Sebagai simbol kekuasaan, desa-desa ini memiliki rumah-rumah adat yang menjadi identitas klan atau subsuku Tetun, seperti rumah adat Nonot-Fore Na’in di Desa Babulu, Kecamatan Kobalima, dan Uma Buahan di Desa Maneikun, Kecamatan Lasiolat.

Rumah adat suku Tetun umumnya berbentuk panggung dengan atap yang menyerupai perahu terbalik. Atap ini sering kali menjulur hingga menyentuh tanah, memberi kesan monumental dan kokoh.

Rumah adat tersebut disangga oleh dua tiang utama yang terletak di pusat rumah, melambangkan nenek moyang laki-laki (bei mane) dan perempuan (bei feto).

Baca: Krong Bade: Elegansi Rumah Adat Aceh yang Mencerminkan Keseimbangan Alam

Kayu untuk tiang diambil dari hutan suci dengan ritual khusus, menjadikan tiang-tiang ini sakral dan dihormati. Tata ruang rumah adat suku Tetun biasanya terdiri dari tiga bagian utama: kolong, ruang tengah, dan loteng.

Dinding rumah dihiasi ukiran yang memiliki makna simbolis, seperti motif makanan pokok (padi, jagung, umbi-umbian), hewan (buaya, ayam jantan, cicak), hingga payudara perempuan yang melambangkan kehidupan dan kesuburan.

Ukiran-ukiran ini bukan hanya hiasan, melainkan merupakan ekspresi nilai-nilai kehidupan dan kepercayaan suku Tetun. Rumah adat suku Tetun juga memiliki hierarki yang mencerminkan status sosial klan dalam masyarakat, seperti rumah adat raja (uma na’i), rumah pembantu raja (uma vetor), hingga rumah rakyat biasa (uma renu).

Rumah adat raja yang besar sering dilengkapi dengan anyaman bambu berbentuk mahkota di puncak atap dan sebuah teras sebagai tempat pertemuan.
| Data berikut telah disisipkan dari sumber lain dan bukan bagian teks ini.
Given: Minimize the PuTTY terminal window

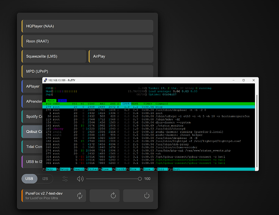Looking at the screenshot, I should [x=234, y=80].
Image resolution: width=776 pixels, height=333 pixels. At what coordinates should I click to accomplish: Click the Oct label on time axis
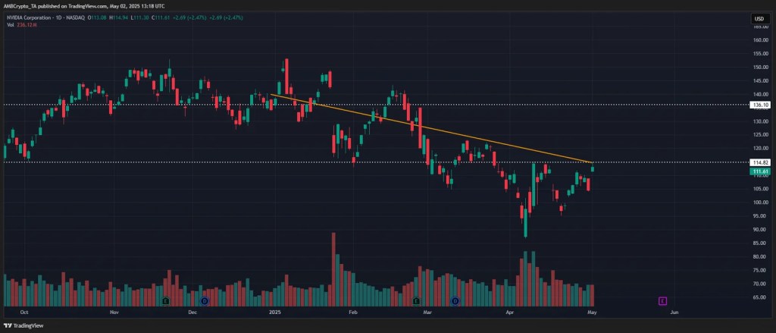(x=25, y=311)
Bagi suku Tetun, rumah adat bukan sekadar tempat tinggal. Rumah adat memiliki dua jenis utama: uma timur dan uma lulik. Uma timur berfungsi sebagai tempat tinggal sehari-hari, sementara uma lulik dianggap suci dan menjadi pusat kehidupan spiritual masyarakat Tetun.

Kesakralan uma lulik muncul dari kepercayaan animisme dan penghormatan terhadap arwah leluhur. Di dalam rumah ini tersimpan peninggalan leluhur, seperti pedang dan kayu-kayu yang digunakan dalam perang, menjadikan uma lulik sebagai simbol kebesaran dan identitas suku Tetun.

Dengan segala makna dan nilai yang terkandung di dalamnya, rumah adat suku Tetun tidak hanya menjadi simbol budaya dan sejarah, tetapi juga menjadi cerminan jati diri dan keberagaman tradisi yang tetap lestari hingga kini.

error: Content is protected !!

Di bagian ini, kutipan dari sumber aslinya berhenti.